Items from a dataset
◇ ◇ ◇

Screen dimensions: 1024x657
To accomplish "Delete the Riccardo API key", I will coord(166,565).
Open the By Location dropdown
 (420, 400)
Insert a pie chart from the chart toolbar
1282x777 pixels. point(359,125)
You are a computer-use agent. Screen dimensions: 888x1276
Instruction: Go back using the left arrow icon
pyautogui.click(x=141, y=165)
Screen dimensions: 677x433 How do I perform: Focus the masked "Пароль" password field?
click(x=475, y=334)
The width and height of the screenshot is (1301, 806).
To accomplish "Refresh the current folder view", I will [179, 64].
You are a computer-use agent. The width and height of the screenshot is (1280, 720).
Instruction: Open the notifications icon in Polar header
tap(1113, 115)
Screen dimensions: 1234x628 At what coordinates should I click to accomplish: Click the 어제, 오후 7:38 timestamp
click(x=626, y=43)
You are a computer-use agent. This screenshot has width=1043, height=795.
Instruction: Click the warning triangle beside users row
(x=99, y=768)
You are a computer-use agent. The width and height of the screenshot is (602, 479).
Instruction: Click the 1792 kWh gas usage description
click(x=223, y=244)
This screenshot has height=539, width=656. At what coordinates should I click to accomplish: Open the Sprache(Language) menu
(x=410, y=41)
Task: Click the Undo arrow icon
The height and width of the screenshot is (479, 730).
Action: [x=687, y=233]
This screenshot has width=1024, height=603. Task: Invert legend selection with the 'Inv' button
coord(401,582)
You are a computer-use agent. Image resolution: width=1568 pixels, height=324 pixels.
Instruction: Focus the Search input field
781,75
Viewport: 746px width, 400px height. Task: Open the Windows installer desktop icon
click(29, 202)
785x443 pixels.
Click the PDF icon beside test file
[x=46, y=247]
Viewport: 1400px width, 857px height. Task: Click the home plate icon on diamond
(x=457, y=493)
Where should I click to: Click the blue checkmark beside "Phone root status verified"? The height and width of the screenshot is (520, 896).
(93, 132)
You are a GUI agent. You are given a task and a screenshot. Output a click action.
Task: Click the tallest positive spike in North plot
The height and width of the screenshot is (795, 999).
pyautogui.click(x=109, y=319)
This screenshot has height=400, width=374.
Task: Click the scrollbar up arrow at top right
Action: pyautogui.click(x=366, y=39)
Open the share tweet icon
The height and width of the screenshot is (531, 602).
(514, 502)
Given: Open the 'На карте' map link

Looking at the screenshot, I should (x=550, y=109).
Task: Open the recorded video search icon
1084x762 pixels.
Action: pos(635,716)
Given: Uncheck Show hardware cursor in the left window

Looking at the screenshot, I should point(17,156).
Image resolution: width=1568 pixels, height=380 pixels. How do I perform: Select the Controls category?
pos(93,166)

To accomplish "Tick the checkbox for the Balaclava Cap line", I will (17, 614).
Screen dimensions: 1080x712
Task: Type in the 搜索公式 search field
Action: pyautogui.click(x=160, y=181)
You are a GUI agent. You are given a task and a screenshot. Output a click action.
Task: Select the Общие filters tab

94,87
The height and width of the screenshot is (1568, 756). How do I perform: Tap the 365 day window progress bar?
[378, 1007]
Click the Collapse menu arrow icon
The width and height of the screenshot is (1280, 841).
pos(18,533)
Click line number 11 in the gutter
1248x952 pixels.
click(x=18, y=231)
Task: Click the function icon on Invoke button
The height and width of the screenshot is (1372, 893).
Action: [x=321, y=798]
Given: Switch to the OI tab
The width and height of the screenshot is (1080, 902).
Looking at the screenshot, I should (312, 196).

◇ ◇ ◇

## PROBLEM TO SOLVE
Exactly the lines from the one containing "Click line number 11 in the gutter" to the final line of the entries must be restated, and no others.

## EXPECTED ANSWER
Click line number 11 in the gutter
1248x952 pixels.
click(x=18, y=231)
Task: Click the function icon on Invoke button
The height and width of the screenshot is (1372, 893).
Action: [x=321, y=798]
Given: Switch to the OI tab
The width and height of the screenshot is (1080, 902).
Looking at the screenshot, I should (312, 196).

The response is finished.